Private equity queues up in Turkey’s retail sector
Private equity groups see the country as a rare growth market, particular the consumer sector. The only difficulty is fending off competition from other funds – plus finding reasonable valuations and owners willing to give up control.
Turkey’s city-centre streets, once the preserve of rundown cafés and unemployed men, are filling with gleaming new consumer goods stores. Selling everything from washing machines to swimming costumes, Turkish retailers are booming.
Even firms in the consumer sector whose profitability is fairly average by Turkish standards are now expanding rapidly at home and often in other emerging markets too. Domestic success has been driven by per capita income that by some counts has almost tripled in the past 10 years. GDP growth has averaged around 5%, while retail lending has remained buoyant.
The success of Turkish firms in retail and related sectors has meant an expanded number of clients in Istanbul for international investment banks – and a surge in interest in the country from private equity.

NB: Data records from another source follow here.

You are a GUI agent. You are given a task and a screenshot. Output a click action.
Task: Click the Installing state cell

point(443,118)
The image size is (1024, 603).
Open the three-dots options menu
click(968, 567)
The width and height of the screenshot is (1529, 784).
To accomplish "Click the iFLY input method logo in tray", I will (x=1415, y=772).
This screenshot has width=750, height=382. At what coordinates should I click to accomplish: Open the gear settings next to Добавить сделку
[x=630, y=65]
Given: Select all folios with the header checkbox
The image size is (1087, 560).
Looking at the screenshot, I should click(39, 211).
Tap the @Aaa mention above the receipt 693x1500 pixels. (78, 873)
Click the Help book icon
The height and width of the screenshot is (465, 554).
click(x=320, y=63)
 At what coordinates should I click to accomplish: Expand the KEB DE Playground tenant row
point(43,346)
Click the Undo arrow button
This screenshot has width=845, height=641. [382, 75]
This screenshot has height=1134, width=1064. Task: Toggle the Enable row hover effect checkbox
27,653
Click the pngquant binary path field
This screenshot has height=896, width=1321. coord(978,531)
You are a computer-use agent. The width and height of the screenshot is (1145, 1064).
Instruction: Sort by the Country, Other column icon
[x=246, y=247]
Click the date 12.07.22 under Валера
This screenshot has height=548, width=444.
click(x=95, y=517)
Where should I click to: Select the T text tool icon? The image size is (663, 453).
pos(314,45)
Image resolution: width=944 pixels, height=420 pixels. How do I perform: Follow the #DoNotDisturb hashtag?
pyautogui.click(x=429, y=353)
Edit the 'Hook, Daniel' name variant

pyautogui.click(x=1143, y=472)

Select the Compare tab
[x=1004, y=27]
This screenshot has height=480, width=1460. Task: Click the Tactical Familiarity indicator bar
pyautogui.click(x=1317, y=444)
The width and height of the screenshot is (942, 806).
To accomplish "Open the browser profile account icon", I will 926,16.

Local private equity firms Turkven and Actera have raised new funds of about $1 billion each from global investors this year, breaking the previous record for Turkish private equity funds. Although private equity investment is still low compared with other G20 economies, many of the larger, better-known international private equity firms are looking to establish, or more frequently expand, businesses in Turkey.
"Most private equity funds that need to, already have a presence in Turkey, but I expect them to increase their exposure," says Gokce Kabatepe, managing director at Raiffeisen Investment in Turkey.